O Rio de Janeiro apresentou um aumento menos expressivo, de 20%, mas ainda segue a mesma tendência. De março a setembro, foram identificadas 1.582 inscrições de alunos do sexto ano do ensino fundamental à terceira série do ensino médio que migraram da rede privada para a estadual. Nesse mesmo período no ano passado, foram 1.320 estudantes. O mesmo patamar foi registrado na Bahia, onde a Secretaria da Educação registrou, nas escolas estaduais, 13.063 matrículas de estudantes oriundos da rede particular. No ano anterior, 11.061 – um crescimento de 18%.
Além do rendimento, outro fator que preocupa as famílias é a evasão escolar. De acordo com pesquisa Juventudes e a Pandemia do Coronavírus, do Conselho Nacional de Juventude (Conjuve), 3 a cada 10 jovens pensam em abandonar a escola. O estudo obteve respostas de 33,7 mil jovens de todos os estados do país em maio de 2020. A aflição das famílias é real, e as projeções se concretizam em uma escola da rede estadual do Rio Grande do Sul.

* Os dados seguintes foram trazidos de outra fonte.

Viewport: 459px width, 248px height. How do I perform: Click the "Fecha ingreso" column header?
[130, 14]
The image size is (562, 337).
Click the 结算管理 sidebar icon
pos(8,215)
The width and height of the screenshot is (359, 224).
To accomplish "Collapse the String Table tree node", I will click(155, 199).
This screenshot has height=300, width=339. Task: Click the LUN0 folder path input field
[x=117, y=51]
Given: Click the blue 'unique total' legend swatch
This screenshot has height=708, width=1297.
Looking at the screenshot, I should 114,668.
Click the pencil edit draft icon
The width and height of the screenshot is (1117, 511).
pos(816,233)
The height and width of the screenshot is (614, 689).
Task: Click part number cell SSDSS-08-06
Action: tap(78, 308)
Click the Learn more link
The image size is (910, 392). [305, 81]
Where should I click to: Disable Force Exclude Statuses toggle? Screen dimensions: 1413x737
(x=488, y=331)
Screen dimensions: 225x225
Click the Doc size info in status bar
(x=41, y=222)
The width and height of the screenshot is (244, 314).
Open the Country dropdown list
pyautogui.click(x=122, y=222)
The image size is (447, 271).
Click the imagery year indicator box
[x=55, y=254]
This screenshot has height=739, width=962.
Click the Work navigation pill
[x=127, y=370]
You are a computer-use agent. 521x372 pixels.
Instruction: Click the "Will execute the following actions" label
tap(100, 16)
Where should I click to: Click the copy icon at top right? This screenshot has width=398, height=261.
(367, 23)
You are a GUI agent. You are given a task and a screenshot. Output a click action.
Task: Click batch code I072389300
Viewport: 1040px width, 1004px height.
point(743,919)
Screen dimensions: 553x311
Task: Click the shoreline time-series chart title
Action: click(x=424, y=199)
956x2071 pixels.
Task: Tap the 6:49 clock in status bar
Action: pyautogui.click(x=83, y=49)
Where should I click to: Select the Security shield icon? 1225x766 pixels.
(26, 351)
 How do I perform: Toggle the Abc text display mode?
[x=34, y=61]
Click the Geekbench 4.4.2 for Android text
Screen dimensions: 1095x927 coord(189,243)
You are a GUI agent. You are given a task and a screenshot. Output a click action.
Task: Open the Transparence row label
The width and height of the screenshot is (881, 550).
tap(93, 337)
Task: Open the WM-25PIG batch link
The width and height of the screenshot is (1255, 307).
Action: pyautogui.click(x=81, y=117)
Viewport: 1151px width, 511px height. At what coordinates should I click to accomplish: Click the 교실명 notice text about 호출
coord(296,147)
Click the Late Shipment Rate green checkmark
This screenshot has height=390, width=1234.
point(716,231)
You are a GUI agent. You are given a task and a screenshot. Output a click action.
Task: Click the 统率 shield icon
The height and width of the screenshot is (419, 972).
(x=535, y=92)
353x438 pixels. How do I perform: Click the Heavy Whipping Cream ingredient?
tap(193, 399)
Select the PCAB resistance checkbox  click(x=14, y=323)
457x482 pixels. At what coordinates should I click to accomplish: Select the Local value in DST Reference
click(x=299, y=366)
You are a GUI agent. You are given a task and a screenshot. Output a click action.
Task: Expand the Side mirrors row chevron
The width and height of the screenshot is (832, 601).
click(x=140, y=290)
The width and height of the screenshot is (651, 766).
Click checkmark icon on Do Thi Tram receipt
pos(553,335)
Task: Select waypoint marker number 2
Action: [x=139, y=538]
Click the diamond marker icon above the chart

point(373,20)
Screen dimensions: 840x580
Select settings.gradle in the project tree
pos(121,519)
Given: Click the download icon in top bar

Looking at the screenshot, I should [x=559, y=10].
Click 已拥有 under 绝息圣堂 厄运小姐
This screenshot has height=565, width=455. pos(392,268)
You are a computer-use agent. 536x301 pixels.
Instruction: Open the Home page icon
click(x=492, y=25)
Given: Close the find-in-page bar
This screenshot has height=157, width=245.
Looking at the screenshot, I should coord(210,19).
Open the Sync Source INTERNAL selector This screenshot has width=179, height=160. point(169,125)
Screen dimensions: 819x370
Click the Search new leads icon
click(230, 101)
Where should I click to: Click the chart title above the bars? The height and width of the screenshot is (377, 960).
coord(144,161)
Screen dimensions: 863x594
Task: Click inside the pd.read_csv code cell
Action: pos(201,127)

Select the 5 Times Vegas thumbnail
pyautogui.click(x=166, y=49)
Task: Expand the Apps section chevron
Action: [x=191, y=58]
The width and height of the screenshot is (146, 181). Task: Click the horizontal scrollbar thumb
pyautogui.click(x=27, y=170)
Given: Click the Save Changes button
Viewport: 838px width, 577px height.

O professor de Língua Portuguesa Felipi Fraga, diretor da Escola André Leão Puente, em Canoas (RS), disse que a unidade viu a evasão escolar – que já existia nos outros anos – crescer em 2020. No turno da manhã, período que concentra o maior número de estudantes, a evasão aumentou cinco pontos percentuais, chegando a cerca de 6%. À tarde e à noite, foi de 20% e 30%, respectivamente. Com as transferências de jovens oriundos de escolas particulares, o número total de estudantes acabou se mantendo em torno de 1.100 alunos.
Para Anita e tantos estudantes, a mudança de escola foi mais uma dificuldade num ano marcado pela pandemia. Ela sabe que o aprendizado deste ano deixou a desejar, e a família já cogita uma preparação pré-vestibular em 2021. Anita quer cursar Arquitetura ou Medicina. Independentemente do colégio em que esteja estudando, da pandemia ou da distância dos amigos, sonha grande e vai batalhar por sua vaga na universidade.